Caches and Memory Hierarchy

From registers to DRAM — understanding latency, bandwidth, and why cache-friendly code wins.

Updated March 18, 2026

memorycachelatencybandwidth

The Pyramid

LevelTypical sizeLatency (cycles)
Registers~few hundred B0–1
L1 cache32–64 KB~4
L2 cache256 KB – 1 MB~12
L3 cache8–64 MB~40
DRAM16–512 GB~200
NVMe SSDTB-scale~10 000+

Every level trades capacity for speed. A program that fits its working set in L1 will feel instant; one that thrashes DRAM will crawl.

Registers

Registers are the fastest memory level. They are located on the same chip as the CPU cores and are used to store the most frequently used data and instructions.

Cache

Cache Lines and Spatial Locality

Caches operate on 64-byte lines.

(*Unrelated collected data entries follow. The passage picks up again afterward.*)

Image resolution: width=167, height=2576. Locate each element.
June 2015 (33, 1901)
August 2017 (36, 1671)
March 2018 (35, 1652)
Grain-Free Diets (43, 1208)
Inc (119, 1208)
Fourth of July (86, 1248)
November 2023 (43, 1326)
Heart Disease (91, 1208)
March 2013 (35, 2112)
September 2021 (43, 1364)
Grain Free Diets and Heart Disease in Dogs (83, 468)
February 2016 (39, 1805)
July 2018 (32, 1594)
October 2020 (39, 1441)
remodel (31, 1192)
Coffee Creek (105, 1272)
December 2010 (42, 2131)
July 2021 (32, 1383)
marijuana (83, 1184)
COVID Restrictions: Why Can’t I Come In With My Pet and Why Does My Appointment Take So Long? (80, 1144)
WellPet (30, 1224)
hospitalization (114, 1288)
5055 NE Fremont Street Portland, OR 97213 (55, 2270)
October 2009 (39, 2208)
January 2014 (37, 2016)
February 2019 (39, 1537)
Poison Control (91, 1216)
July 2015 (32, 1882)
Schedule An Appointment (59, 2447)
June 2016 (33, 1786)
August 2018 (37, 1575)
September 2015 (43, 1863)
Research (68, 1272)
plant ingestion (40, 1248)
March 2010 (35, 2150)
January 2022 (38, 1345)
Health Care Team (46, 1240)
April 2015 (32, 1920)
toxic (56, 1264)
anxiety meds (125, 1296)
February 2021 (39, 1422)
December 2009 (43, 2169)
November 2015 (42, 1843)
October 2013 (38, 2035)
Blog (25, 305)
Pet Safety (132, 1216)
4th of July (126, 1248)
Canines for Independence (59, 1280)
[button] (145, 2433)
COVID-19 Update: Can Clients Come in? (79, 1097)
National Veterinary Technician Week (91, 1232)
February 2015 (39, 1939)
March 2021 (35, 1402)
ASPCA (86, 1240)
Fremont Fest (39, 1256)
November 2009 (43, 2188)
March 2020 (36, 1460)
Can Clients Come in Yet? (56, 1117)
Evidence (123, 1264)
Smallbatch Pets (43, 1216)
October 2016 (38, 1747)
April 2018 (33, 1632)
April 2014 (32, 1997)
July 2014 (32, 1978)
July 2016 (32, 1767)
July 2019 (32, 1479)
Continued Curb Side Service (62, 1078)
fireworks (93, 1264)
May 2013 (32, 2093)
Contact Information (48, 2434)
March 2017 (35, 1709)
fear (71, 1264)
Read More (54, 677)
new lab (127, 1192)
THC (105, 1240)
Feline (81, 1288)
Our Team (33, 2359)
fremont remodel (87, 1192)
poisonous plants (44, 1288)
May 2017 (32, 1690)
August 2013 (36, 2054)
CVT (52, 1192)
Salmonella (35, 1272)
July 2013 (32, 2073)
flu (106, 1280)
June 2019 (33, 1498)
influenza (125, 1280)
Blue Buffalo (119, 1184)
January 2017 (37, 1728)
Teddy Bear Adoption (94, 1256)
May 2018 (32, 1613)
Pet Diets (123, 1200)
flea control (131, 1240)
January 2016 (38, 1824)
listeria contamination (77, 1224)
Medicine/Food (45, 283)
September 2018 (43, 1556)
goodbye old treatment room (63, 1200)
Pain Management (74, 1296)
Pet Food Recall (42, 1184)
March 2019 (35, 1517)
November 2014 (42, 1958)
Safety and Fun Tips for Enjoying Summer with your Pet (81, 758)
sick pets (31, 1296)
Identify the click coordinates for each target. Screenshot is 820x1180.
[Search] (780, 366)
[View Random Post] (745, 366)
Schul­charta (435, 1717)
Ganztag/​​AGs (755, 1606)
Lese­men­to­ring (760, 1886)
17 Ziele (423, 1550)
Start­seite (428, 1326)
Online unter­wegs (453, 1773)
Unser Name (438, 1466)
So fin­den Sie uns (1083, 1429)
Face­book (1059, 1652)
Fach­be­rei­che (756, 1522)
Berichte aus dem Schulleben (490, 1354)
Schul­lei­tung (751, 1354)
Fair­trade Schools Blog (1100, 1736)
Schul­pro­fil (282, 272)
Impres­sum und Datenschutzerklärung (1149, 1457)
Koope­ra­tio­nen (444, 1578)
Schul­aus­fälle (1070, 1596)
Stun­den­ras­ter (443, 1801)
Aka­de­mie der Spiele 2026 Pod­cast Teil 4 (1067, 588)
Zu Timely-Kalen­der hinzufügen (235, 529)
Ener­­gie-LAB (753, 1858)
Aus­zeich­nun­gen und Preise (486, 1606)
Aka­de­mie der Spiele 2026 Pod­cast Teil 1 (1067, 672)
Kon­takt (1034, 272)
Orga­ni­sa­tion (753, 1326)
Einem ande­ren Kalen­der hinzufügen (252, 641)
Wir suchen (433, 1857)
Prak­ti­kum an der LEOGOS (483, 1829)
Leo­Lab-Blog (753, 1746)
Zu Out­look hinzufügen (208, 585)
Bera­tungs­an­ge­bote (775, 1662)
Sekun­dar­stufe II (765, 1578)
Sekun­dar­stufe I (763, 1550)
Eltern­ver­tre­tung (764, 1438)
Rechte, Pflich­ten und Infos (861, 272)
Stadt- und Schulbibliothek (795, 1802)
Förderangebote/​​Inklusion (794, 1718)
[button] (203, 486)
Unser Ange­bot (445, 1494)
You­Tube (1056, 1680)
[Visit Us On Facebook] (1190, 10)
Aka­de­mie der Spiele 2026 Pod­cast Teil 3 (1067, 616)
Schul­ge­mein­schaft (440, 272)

Accessing one byte pulls in the entire line, so iterating a contiguous array is essentially free after the first miss — this is spatial locality at work.

int32_t[] a = ...; // initialize array

// cache-friendly: sequential access
for (int i = 0; i < N; i++)
    sum += a[i];

// cache-hostile: strided access
for (int i = 0; i < N; i += STRIDE)
    sum += a[i];
Questions
  1. What is the STRIDE in the example code?
Answers
  1. A cache line is 64 bytes and each int32_t is 4 bytes, so STRIDE = 64 / 4 = 16. At this stride every access lands in a different cache line, eliminating all spatial locality benefit.

Cache Types

  • Inclusive cache: all cache lines are stored in the cache.
  • Exclusive cache: only the cache lines that are not in the cache are stored in the cache.

Cache

There is a fundemental trade off between the size of the cache and the number of cache lines that can be stored in the cache. The more cache lines that can be stored in the cache, the more cache lines that can be stored in the cache. The more cache lines that can be stored in the cache, the more cache lines that can be stored in the cache.

Prefetching

Hardware prefetchers detect sequential and strided patterns automatically. Software prefetch intrinsics (__builtin_prefetch, _mm_prefetch) give you explicit control when access patterns are irregular.

Rule of thumb: Measure with perf stat — if your L1 miss rate is above ~5 %, there is likely a data layout opportunity.